- Extract to read
○ ○ ○ ○

I Made My AI IDE Switch Its Own Brain

Git commit messages don’t need Claude Opus. Neither do file renames, linting, or dependency updates. But my AI IDE was burning premium quota on all of them.

So I made it stop.

TL;DR

I wrote a 380-line, zero-dependency Node.js script that controls Antigravity’s model selector via Chrome DevTools Protocol. It can list models, check the current one, and switch to any other with a single command. I wired it into my git workflow so it automatically drops to a cheap model for commit messages, then restores my expensive model when it’s done. Every mundane task now costs roughly 10-20x less quota.


The Problem (Quick Version)

If you haven’t read They Keep Moving the Finish Line, here’s the short version: AI coding IDEs have usage limits. Every request burns quota. And not all requests are equal. An architecture discussion with Claude Opus eats way more quota than asking Gemini Flash to write a commit message.

But Antigravity doesn’t care. Whatever model you have selected, that’s what it uses for everything. Ask it to rename a variable? Opus. Ask it to format a JSON file? Opus. Ask it to write git commit -m "fix typo"? Opus.

The waste bothered me. So I asked a question: can the IDE switch its own model?

○ ○ ○ ○

(Collected data entries)
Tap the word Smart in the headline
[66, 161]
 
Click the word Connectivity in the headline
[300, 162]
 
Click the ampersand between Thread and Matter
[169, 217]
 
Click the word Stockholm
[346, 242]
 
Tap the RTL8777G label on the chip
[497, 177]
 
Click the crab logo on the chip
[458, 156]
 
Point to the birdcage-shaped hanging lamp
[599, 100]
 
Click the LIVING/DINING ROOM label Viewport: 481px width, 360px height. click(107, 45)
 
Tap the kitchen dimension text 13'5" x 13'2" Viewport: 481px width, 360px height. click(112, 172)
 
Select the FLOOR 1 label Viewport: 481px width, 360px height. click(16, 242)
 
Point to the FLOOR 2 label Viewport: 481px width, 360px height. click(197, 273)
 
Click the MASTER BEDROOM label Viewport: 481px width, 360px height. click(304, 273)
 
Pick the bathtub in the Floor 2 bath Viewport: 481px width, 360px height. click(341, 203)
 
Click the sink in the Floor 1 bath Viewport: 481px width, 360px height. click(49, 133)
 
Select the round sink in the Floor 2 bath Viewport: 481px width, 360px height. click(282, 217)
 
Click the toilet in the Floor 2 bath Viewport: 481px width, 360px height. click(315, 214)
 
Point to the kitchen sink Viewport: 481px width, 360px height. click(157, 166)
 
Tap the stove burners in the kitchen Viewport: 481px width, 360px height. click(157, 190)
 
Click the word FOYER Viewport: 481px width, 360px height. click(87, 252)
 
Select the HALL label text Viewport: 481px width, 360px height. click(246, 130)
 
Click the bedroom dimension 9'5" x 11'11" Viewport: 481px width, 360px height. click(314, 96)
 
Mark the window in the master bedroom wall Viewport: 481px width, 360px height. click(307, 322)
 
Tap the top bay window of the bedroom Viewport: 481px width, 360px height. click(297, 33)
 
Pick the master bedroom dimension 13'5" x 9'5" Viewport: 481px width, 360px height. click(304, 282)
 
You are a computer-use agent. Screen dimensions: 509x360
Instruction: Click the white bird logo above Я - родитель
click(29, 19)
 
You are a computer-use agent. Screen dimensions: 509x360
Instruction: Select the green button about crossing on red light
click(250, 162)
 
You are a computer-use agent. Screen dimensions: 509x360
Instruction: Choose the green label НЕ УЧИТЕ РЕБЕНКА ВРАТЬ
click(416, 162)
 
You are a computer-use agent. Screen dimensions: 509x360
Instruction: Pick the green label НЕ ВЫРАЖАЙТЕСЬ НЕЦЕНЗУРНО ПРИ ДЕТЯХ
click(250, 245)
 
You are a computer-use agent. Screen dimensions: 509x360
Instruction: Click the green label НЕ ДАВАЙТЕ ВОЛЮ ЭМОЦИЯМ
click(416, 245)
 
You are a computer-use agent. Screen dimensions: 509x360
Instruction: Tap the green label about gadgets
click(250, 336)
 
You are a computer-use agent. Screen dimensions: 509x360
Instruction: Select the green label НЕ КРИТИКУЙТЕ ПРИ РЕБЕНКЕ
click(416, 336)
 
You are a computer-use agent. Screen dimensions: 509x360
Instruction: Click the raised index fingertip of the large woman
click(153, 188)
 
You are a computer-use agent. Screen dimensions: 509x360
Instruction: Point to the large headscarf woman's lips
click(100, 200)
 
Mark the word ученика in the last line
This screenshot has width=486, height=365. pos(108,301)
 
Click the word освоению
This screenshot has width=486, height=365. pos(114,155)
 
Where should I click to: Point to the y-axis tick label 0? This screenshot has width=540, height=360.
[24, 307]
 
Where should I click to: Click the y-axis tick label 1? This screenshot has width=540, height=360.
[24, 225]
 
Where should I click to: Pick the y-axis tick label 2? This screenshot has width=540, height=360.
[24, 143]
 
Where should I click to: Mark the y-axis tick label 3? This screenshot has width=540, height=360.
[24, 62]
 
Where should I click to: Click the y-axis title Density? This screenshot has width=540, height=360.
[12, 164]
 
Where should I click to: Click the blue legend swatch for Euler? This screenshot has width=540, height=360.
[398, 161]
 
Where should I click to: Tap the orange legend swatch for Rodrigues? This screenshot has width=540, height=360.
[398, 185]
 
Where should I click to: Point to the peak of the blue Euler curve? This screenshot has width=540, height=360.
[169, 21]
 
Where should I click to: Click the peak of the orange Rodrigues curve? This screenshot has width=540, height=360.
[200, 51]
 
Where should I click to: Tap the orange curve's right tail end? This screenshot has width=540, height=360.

○ ○ ○ ○

- Questions to answer
1) Repeat the article on the AI IDE that switches its own model, everything from "Git commit messages" down to "made it stop.".
2) Go on with the article about making the AI IDE switch its own model, starting after its last sentence.

- Results by task
1)
Git commit messages don’t need Claude Opus. Neither do file renames, linting, or dependency updates. But my AI IDE was burning premium quota on all of them.

So I made it stop.

2)
The Discovery: CDP

Antigravity is built on Electron, which is essentially a Chromium browser running a web app. And Chromium supports the Chrome DevTools Protocol, a WebSocket-based interface that lets you control the browser programmatically. Inspect the DOM, evaluate JavaScript, click buttons, read element states.

Including the model selector dropdown.

To enable it, you add one line to ~/.antigravity/argv.json:

{
  "remote-debugging-port": 9222
}

Restart Antigravity, and now http://127.0.0.1:9222/json/list returns a list of every window and tab. From there, you can connect via WebSocket and start talking to the DOM.

This is not an official API. It’s a debug interface. It’s fragile, undocumented, and will break whenever Antigravity updates its UI. I’ll address that later. But it works.

The Script

The full script is ag-model-switch.mjs. Here’s how the key pieces work.

Target Discovery

First, we need to find the right Antigravity window. CDP exposes every Electron page, including internal ones we don’t want (the Launchpad, background agents). We filter for the actual workbench:

async function discoverTarget() {
  const res = await fetch(`http://127.0.0.1:9222/json/list`);
  const pages = await res.json();

  const target = pages.find(t =>
    t.type === 'page' &&
    t.webSocketDebuggerUrl &&
    !t.title?.includes('Launchpad') &&
    !t.url?.includes('workbench-jetski-agent') &&
    (t.url?.includes('workbench') || t.title?.includes('Antigravity'))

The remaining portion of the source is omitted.